3/ Dans la troisième unité, Hernani se met en colère et dévoile son désir de vengeance. La deuxième action est déclenchée :
« Le roi ! Le roi ! Mon père
Est mort sur l’échafaud, condamné par le sien »
--Le contre-rejet ‘’Mon père’’ souligne l’importance, dans la pièce, de ce désir de venger son père. Et c’est à travers une longue énumération que Hernani exprime sa grande haine envers le roi, exprime « Le serment de venger son père » : « Pour l’ombre du feu roi, pour son fils, pour sa veuve, pour tous les siens, ma haine est encor toute neuve !
Lui, mort, ne compte plus. Et, tout enfant je fis Le serment de venger mon père sur son fils.
Je te cherchais partout, Carlos, roi des castilles Car la haine est vivace entre nos deux familles. »
--Une autre information importante au niveau de l’exposition tout à la fin de l’unité, c’est qu’Hernani est « chargé d’un mandat d’anathème ».
4/ Dans la quatrième unité de sens, Hernani donne à Dona Sol la liberté de choisir :
« Il faut choisir des deux : l’épouser, ou me suivre. »
Et malgré ses différentes tentatives de la dissuader, Hernani n’arrive pas à faire renoncer Dona Sol à sa décision de le suivre et elle ne cessera de répéter sans hésitation : « Je vous suivrai. ». --Tout au long de l’unité, Hernani ne renoncera pas à la convaincre en opposant la rudesse de sa vie de proscrit à toute la renommée, la notoriété, la richesse, le confort que le Duc peut lui offrir. Mais la gradation employée s’avère sans résultat devant l’entêtement et la grande passion de Dona Sol :
« Et pour le rang, l’orgueil, la gloire et la richesse, Mainte reine peut- être enviera sa duchesse. Voilà donc ce qu’il est. Moi je suis pauvre et n’eus, Tout enfant, que les bois où je fuyais pieds nus. »

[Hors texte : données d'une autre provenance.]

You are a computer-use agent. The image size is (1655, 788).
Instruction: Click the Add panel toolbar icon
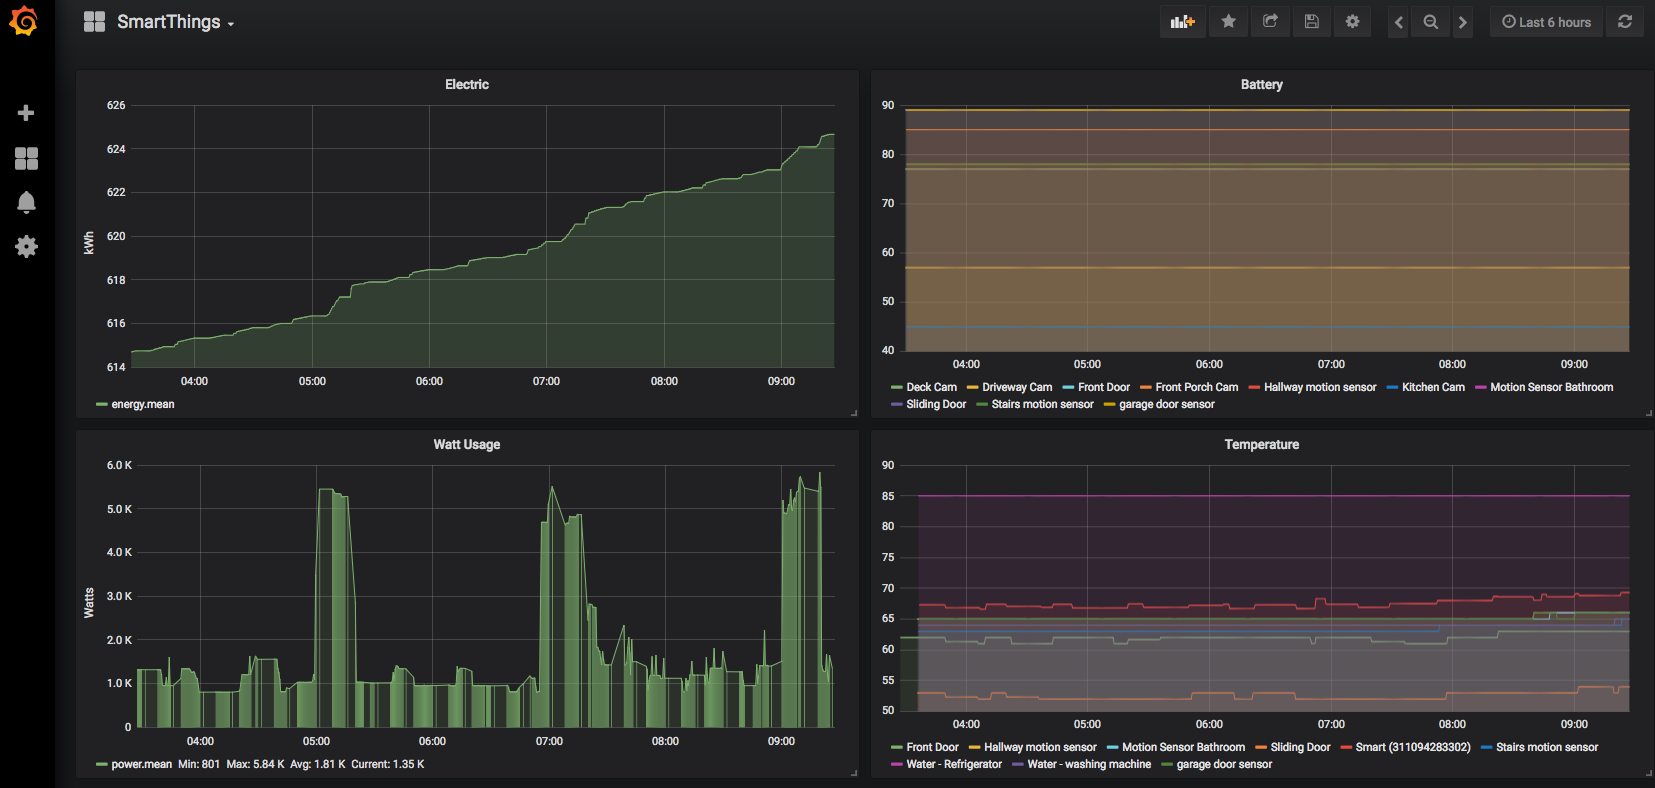tap(1182, 22)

5/ Dans l’unité suivante, le roi Don Carlos sort de sa cachette et affronte le bandit Hernani en duel. La bienséance est carrément transgressée. -- Par ailleurs, le roi devient détonateur de comique s’alliant au tragique.

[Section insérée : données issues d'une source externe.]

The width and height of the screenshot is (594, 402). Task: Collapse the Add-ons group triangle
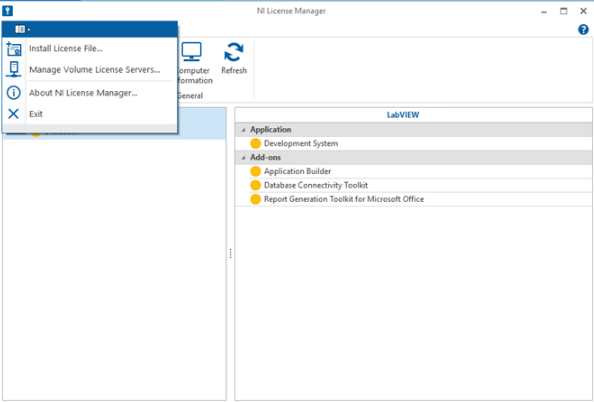click(x=244, y=158)
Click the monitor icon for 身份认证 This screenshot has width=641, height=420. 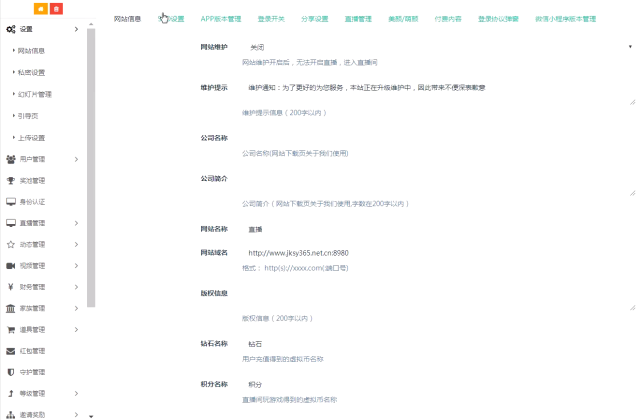pyautogui.click(x=11, y=202)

-- Le roi s’avère être le second rival entravant la passion du couple. Le déclenchement de la première action est au complet. -- A la fin de l’unité de sens, Hernani évoque la seconde action qui se mêle à la première, en répondant à Don Carlos qui lui demande son nom : « Je le garde, secret et fatal, pour un autre Qui doit un jour sentir, sous mon genou vainqueur, Mon nom à son oreille, et ma dague à son cœur ! »

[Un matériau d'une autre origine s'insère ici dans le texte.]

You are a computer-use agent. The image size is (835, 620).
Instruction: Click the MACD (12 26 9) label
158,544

6/ Enfin, dans la dernière unité de sens, affolée Dona Josefa, vient annoncer l’arrivée du Duc. --Son entrée en scène bafoue la règle classique consistant à changer de scène à l’entrée et/ou à la sortie d’un ou de plusieurs personnages. --Le rythme saccadé des répliques des personnages souligne leur affolement. --les expressions prosaïques s’allient au langage poétique : « Ah ! Tête et sang ! Monsieur, vous me paierez ceci ! ».